Text passage:
Nvidia, the AI chipmaker, recently became the world’s first $5 trillion company, a clear sign of the market’s “exuberance” for artificial intelligence. This optimism is the engine behind a $3 trillion projected spending spree on datacenters, but some worry this “debt-fueled” frenzy could “backfire.”
The good news is everywhere. Microsoft and Apple are $4tn companies, and OpenAI is valued at $500bn. Google’s parent, Alphabet, just posted a $100bn quarter. This financial might is funding a $750bn two-year spend by the “hyperscalers” (Amazon, Meta, Google, Microsoft) on AI infrastructure.
This investment is changing landscapes. In Newport, Wales, a new Microsoft datacenter is seen as a “generational employment opportunity,” a tangible sign of the “economy of the future.” Globally, mega-projects like the $500bn “Stargate” venture are being announced.

Tasks to complete:
1. According to the passage on AI investment, what is OpenAI valued at?
2. Summarize the passage on AI investment in two sentences.

Dataset:

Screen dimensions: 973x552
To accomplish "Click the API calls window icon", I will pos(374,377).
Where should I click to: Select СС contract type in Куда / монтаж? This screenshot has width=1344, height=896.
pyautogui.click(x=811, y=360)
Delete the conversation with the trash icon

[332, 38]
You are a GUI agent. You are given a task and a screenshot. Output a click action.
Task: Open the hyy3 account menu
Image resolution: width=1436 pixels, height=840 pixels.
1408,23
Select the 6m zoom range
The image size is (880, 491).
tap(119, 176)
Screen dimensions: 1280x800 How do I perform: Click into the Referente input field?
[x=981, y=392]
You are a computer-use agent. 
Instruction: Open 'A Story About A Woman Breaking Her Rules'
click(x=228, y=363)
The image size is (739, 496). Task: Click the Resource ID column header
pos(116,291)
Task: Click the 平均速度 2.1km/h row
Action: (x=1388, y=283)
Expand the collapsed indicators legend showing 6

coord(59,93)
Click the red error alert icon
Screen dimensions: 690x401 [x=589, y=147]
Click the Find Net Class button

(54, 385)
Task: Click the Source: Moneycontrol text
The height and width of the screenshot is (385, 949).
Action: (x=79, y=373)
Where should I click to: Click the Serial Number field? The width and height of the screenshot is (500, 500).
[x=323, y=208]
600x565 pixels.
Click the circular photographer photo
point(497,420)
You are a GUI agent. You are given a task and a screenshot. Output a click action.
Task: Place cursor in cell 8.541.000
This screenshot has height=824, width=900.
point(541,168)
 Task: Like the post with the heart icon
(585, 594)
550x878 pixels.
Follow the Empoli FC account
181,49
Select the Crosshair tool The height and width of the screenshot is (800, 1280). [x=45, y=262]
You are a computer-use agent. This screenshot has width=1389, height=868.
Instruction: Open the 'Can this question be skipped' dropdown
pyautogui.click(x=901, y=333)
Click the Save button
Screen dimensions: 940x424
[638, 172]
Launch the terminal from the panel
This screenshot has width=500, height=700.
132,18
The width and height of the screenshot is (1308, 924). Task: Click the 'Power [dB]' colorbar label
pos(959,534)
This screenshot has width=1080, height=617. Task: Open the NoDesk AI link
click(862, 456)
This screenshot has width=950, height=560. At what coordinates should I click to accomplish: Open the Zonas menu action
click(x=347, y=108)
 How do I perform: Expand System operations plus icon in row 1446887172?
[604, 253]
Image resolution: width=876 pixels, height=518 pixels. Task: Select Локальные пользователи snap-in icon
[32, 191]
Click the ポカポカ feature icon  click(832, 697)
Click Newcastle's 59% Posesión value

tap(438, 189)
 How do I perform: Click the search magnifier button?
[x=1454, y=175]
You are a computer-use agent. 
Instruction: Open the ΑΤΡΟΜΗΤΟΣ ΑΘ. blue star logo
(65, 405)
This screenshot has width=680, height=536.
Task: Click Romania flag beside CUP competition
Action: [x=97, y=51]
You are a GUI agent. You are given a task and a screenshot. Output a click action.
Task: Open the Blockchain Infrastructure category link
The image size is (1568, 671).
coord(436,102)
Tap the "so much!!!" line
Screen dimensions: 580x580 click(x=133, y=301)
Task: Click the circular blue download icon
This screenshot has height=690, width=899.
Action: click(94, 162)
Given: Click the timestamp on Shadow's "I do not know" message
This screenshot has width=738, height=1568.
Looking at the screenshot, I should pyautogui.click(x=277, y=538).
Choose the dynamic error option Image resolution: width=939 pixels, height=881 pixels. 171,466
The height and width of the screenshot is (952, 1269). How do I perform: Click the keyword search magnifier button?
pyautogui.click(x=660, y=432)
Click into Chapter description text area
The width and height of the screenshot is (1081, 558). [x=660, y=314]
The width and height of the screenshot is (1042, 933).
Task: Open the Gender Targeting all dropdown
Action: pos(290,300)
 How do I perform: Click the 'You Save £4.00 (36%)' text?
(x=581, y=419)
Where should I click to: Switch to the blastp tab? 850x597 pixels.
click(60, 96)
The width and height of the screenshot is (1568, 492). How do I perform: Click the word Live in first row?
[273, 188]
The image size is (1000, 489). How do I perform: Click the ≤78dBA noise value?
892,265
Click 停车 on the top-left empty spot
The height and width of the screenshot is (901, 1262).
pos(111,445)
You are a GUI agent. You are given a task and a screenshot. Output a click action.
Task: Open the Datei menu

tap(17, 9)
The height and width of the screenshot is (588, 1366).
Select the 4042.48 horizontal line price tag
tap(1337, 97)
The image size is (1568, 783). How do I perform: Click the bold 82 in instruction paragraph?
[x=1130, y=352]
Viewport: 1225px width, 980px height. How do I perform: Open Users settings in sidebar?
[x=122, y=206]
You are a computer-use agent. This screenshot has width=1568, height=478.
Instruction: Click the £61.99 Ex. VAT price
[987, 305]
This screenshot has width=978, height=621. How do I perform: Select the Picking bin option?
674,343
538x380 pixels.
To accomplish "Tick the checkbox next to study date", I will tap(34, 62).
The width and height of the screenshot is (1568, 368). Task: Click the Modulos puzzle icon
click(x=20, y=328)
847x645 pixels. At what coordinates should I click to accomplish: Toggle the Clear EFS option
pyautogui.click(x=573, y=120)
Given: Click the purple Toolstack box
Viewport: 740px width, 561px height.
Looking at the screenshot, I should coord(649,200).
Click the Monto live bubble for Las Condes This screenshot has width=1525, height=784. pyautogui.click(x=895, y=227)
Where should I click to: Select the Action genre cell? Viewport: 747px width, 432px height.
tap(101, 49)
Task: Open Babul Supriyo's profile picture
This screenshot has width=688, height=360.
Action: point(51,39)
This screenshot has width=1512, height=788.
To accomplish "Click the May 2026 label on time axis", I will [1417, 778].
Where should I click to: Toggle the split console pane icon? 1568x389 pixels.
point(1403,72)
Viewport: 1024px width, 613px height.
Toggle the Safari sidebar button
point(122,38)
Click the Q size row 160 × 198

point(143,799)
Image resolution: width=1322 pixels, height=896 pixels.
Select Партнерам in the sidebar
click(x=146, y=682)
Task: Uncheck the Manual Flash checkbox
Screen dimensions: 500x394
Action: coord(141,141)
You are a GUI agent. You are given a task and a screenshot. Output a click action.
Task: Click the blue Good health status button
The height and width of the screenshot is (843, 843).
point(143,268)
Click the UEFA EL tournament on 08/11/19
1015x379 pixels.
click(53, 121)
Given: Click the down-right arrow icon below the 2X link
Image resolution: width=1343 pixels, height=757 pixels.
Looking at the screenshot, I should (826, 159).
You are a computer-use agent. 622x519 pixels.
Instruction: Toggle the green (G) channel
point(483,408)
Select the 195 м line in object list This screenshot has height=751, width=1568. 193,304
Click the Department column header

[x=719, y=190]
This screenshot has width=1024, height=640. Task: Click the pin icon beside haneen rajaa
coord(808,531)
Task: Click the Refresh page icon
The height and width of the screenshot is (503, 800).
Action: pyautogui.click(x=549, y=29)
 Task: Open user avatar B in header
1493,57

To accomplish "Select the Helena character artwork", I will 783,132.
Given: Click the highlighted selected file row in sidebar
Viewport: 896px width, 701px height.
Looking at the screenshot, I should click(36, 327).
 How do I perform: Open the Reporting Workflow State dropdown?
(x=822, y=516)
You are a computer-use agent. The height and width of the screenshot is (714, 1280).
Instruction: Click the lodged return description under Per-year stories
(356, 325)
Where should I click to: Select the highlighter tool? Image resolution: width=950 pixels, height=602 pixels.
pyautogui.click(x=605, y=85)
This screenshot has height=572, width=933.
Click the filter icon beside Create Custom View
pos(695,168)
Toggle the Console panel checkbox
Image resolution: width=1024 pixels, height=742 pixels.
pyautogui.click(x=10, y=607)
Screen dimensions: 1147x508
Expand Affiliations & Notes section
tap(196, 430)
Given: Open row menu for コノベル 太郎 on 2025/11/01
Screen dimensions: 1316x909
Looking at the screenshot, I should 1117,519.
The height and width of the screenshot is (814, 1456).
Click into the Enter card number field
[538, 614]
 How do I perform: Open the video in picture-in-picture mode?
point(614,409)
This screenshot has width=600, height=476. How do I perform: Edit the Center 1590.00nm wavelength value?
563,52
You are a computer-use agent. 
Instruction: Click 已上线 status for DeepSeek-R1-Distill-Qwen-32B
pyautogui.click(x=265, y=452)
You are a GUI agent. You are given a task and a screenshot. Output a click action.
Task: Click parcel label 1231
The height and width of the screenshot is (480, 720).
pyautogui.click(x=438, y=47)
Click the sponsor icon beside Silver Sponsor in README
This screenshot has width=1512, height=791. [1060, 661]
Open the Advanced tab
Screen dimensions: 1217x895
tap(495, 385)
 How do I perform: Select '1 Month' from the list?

Solution list:
1. $500bn

2. Nvidia has become the world's first $5 trillion company, and market optimism about AI is driving a projected $3 trillion spending spree on datacenters, though some worry this debt-fueled frenzy could backfire. The financial might of major tech companies is funding a $750bn two-year AI infrastructure spend by the hyperscalers, and projects such as a new Microsoft datacenter in Newport, Wales, and the $500bn Stargate venture show this investment changing landscapes.